Compte tenu de l’accident de l’Émeraude et de son retour d’expérience, l’amélioration de la sûreté reçoit une attention particulière dans de nombreux domaines : risque vapeur (dessin des condenseurs) ; technologie des circuits d’eau de mer ; examen systématique des conséquences des isolements des circuits d’eau de mer avec la gestion rigoureuse des accès aux locaux à risques ; prise en compte d’un accident grave comme la fusion du cœur au port ; renforcement de la fiabilité de l’alimentation électrique de la chaufferie avec une meilleure gestion de la puissance résiduelle lors du retour du sous-marin ; moyens à déployer dans le cas d’un accident grave survenant à terre, comme l’a montré l’incendie qui a ravagé, le 12 juin 2020 dans le port de Toulon, pendant plus de douze heures, la Perle, dernier sous-marin de la classe Rubis, sans conséquences nucléaires. Un départ banal de feu parti d’un coffret en bois installé dans le cadre des travaux de rénovation est à l’origine de l’embrasement, heureusement sans victimes. Les catastrophes de ce genre ne sont pas si rares  : le SSN Miami de la classe Los Angeles était, en ce qui le concerne, parti définitivement à la casse après un incendie de douze heures d’origine criminelle le 16  juin 2012 dans la rade Atlantique de Portsmouth.

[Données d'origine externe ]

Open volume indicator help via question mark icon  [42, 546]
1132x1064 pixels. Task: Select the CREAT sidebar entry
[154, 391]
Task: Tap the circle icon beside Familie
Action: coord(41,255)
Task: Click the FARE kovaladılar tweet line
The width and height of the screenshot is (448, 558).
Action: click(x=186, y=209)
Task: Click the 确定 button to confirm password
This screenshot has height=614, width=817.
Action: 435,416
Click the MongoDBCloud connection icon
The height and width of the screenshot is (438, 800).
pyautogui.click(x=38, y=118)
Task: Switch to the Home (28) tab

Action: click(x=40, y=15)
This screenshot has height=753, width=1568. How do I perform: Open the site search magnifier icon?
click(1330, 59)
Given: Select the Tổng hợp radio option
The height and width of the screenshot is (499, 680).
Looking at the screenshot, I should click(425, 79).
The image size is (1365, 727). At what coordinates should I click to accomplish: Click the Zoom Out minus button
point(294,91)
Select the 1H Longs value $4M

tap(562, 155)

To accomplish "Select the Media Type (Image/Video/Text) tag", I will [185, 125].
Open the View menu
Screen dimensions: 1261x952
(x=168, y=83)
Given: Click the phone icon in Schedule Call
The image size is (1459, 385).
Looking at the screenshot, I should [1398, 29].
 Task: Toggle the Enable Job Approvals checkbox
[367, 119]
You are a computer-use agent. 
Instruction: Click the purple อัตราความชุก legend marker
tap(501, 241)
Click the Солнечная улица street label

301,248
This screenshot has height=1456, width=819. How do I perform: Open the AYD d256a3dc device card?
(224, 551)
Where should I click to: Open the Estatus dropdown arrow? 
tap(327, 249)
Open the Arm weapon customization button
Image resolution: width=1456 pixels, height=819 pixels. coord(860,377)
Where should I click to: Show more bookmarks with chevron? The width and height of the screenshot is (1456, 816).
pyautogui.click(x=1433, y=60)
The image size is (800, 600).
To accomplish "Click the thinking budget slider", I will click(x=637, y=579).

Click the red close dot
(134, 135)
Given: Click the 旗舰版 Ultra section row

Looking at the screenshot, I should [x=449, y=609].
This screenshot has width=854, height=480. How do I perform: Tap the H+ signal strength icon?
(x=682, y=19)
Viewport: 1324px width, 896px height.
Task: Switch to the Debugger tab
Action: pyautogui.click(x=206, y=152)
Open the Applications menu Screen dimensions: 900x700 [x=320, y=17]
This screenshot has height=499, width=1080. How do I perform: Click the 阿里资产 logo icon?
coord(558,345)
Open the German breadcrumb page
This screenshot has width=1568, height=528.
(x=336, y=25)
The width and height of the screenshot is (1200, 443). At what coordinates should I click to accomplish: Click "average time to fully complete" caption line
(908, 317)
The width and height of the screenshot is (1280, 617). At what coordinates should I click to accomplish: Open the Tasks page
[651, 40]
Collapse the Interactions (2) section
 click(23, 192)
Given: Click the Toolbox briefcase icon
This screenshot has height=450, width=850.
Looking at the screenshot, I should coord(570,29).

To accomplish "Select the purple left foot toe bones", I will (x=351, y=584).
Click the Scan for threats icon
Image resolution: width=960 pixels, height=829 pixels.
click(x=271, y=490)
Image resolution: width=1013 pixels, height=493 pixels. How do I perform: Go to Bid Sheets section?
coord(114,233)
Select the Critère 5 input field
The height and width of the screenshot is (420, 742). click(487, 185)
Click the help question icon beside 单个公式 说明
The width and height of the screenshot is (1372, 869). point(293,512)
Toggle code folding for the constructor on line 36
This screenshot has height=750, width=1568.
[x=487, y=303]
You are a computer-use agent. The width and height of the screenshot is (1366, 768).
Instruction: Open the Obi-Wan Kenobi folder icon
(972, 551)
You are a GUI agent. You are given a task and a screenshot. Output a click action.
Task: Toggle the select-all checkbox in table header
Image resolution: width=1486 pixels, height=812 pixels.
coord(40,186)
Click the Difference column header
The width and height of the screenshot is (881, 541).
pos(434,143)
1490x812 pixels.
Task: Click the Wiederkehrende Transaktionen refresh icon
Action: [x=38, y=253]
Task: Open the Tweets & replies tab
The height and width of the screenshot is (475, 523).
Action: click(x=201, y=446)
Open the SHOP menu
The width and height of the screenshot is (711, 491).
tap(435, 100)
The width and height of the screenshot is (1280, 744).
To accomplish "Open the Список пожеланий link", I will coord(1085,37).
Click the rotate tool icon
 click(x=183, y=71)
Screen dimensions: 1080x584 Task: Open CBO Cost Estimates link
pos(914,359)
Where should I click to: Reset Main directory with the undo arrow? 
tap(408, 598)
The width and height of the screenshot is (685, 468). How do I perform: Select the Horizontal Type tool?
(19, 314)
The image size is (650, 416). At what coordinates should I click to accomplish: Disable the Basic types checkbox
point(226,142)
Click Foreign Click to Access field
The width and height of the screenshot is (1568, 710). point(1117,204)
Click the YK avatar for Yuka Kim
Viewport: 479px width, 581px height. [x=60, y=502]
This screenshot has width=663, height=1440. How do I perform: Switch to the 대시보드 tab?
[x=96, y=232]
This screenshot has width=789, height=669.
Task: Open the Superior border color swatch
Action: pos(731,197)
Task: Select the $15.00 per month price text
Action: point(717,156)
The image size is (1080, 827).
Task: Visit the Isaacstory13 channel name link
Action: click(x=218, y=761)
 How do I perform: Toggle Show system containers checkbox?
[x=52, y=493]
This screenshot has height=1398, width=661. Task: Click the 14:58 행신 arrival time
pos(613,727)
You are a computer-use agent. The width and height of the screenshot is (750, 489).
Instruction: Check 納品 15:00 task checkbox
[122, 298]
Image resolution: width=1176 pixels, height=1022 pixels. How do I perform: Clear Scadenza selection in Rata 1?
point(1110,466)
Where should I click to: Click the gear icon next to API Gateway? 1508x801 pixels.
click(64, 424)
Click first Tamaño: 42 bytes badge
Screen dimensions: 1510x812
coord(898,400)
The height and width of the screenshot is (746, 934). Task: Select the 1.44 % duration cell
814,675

Les racines du programme Barracuda remontent au début des années 1990, quand débute entre le CEA et Technicatome une réflexion sur ce que pourront être les nouvelles chaufferies. Quels seront les développements technologiques du futur qui permettront de déboucher sur des réacteurs plus compacts, plus puissants et plus performants dans tel ou tel domaine ?… Bien que la Marine n’ait pas exprimé à ce moment-là de besoin particulier, l’étude d’un microréacteur pour de tout petits submersibles destinés par exemple à l’exploration sous-marine d’Ifremer débute, sur la base d’un fonctionnement de type chargeur de batterie. Les équipes R&D étudient également des composants capables de délivrer une très forte puissance avec des générateurs de vapeur utilisant de nouvelles technologies. La créativité de cette période permet à Technicatome de constituer un catalogue de solutions qui pourront être présentées à la Marine nationale en fonction des besoins qu’elle exprimera.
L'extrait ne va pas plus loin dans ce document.